**** Data for analysis

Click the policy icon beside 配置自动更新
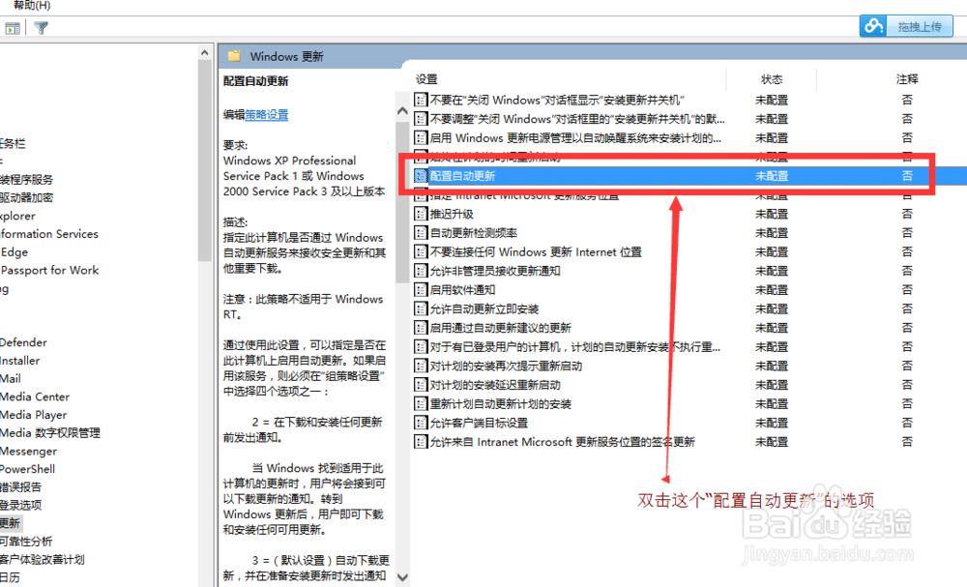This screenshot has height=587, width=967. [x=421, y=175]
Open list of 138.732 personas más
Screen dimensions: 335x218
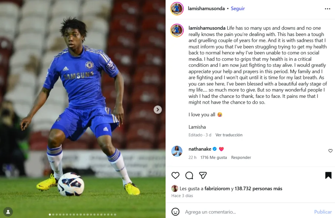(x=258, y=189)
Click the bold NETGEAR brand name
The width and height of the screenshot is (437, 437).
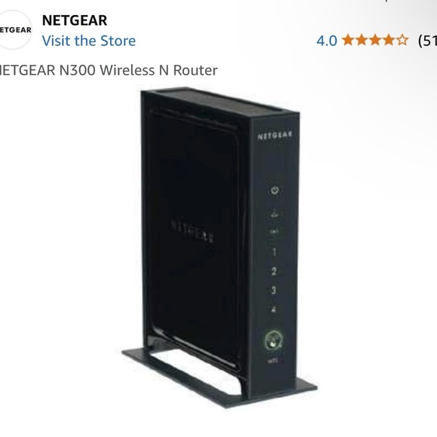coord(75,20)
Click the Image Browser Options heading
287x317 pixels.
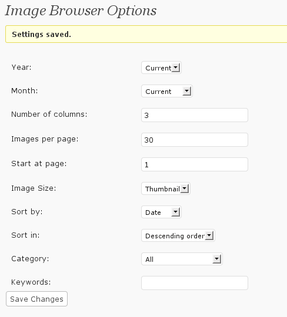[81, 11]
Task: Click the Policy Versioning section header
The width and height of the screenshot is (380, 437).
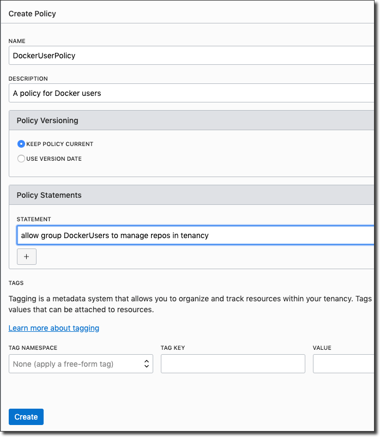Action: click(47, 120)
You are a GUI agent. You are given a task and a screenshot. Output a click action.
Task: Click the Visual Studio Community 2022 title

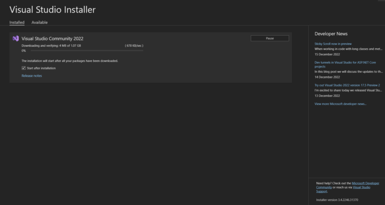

********

Output every line above exactly as it stands, and drop any picture.

Click the policy icon beside 配置自动更新
This screenshot has height=587, width=967. [x=421, y=175]
Open list of 138.732 personas más
Screen dimensions: 335x218
(x=258, y=189)
Click the bold NETGEAR brand name
The width and height of the screenshot is (437, 437).
coord(75,20)
Click the Image Browser Options heading
287x317 pixels.
[81, 11]
Task: Click the Policy Versioning section header
The width and height of the screenshot is (380, 437).
Action: click(47, 120)
You are a GUI agent. You are given a task and a screenshot. Output a click action.
Task: Click the Visual Studio Community 2022 title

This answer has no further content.